_Dataset extract_
::::::
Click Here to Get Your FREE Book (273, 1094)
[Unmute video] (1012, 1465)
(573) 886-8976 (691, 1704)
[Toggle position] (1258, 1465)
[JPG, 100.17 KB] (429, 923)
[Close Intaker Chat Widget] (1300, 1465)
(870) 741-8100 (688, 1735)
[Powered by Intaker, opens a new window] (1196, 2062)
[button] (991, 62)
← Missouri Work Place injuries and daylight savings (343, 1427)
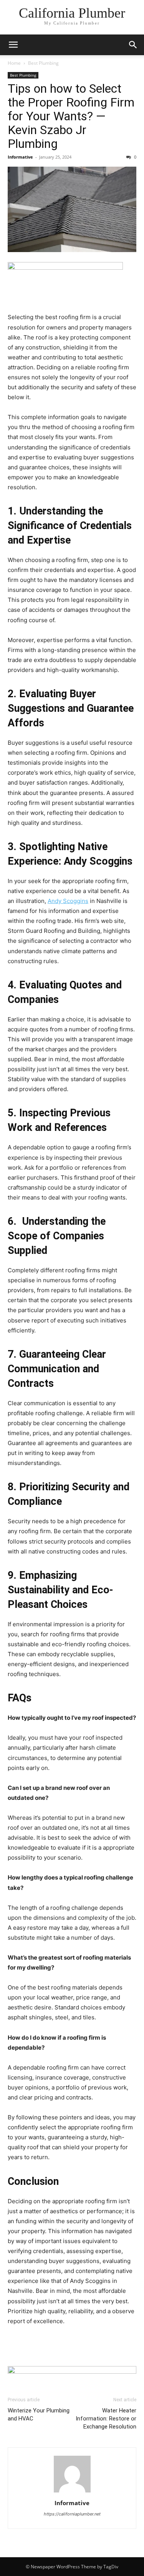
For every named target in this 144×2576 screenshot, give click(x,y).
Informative (20, 157)
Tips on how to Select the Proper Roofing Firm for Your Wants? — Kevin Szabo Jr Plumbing (71, 116)
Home (14, 63)
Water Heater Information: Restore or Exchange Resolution (106, 2418)
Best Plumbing (43, 63)
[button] (13, 44)
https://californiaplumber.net (72, 2514)
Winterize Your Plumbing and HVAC (39, 2414)
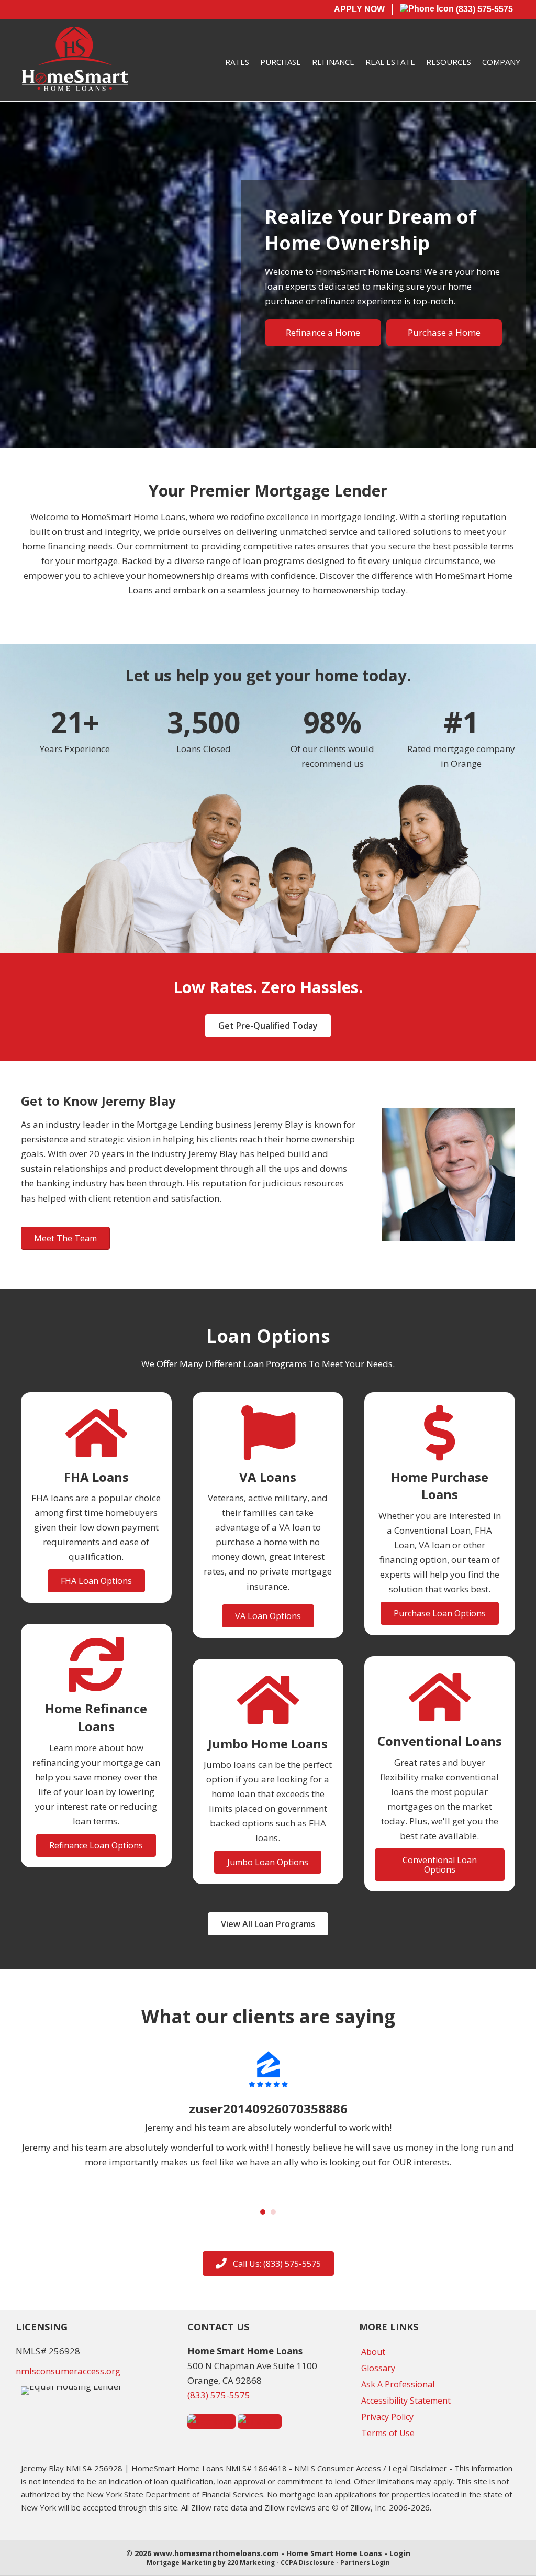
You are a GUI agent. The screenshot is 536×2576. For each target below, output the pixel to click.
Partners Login (365, 2562)
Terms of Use (388, 2433)
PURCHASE (280, 62)
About (373, 2352)
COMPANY (501, 62)
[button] (268, 1025)
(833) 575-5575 (483, 9)
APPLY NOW (359, 9)
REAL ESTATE (390, 62)
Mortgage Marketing (181, 2562)
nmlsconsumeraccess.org (68, 2371)
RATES (237, 62)
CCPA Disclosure (307, 2562)
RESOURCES (448, 62)
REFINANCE (333, 62)
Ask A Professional (397, 2384)
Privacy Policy (387, 2417)
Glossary (378, 2368)
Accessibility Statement (406, 2400)
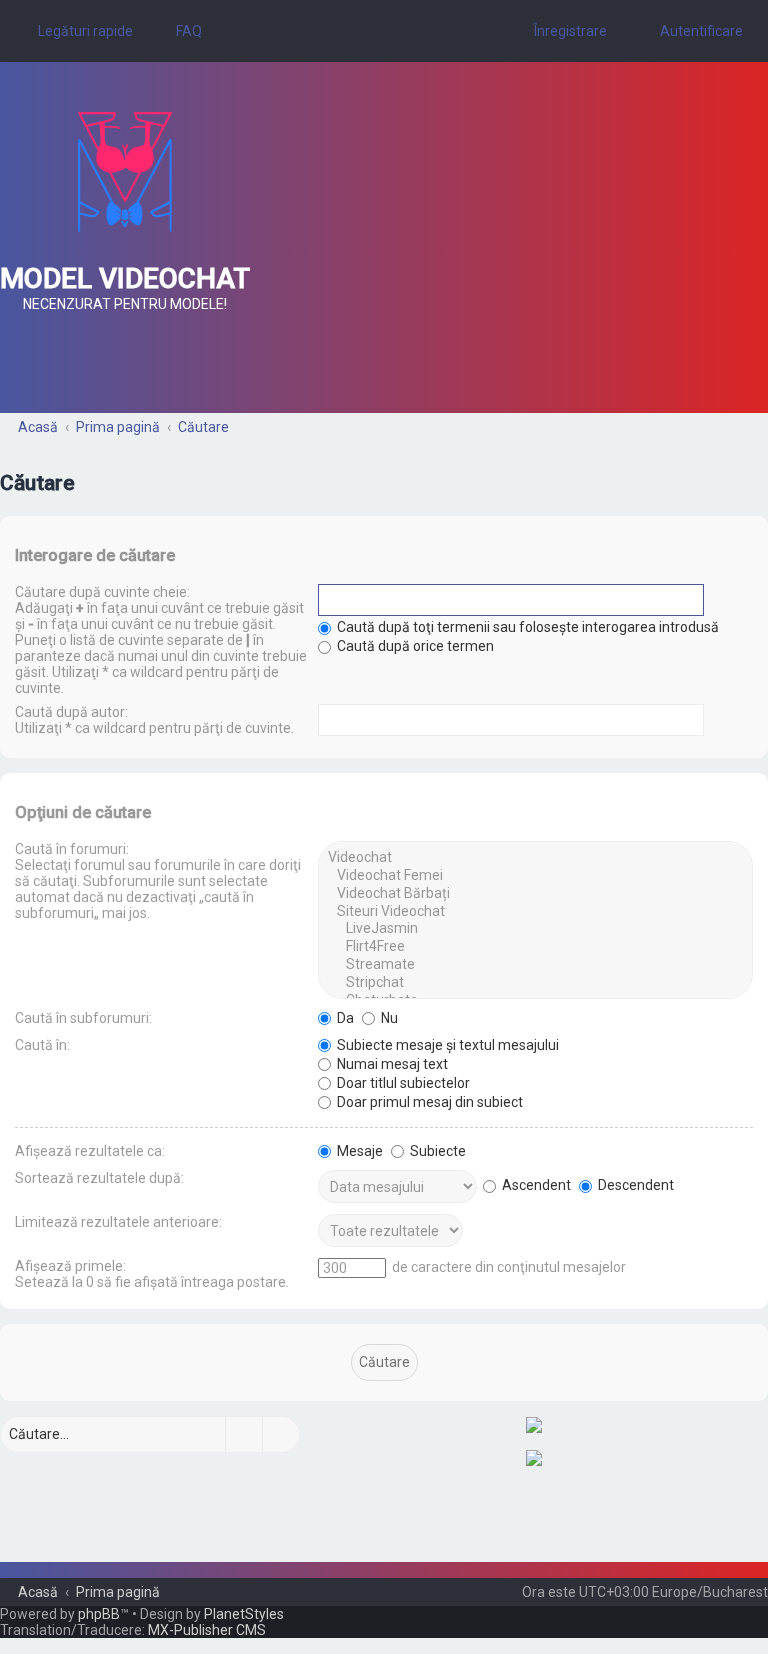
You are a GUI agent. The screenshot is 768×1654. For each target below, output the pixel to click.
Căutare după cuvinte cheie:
::::::
Give back exactly the lines from the one with "nmlsconsumeraccess.org (68, 2371)" through the end of the records above, inclusive, and omit any pictures.

_Task response_
nmlsconsumeraccess.org (68, 2371)
RATES (237, 62)
CCPA Disclosure (307, 2562)
RESOURCES (448, 62)
REFINANCE (333, 62)
Ask A Professional (397, 2384)
Privacy Policy (387, 2417)
Glossary (378, 2368)
Accessibility Statement (406, 2400)
You are a GUI agent. The screenshot is 768×1654. For each target below, output the pixel to click.
Căutare după cuvinte cheie:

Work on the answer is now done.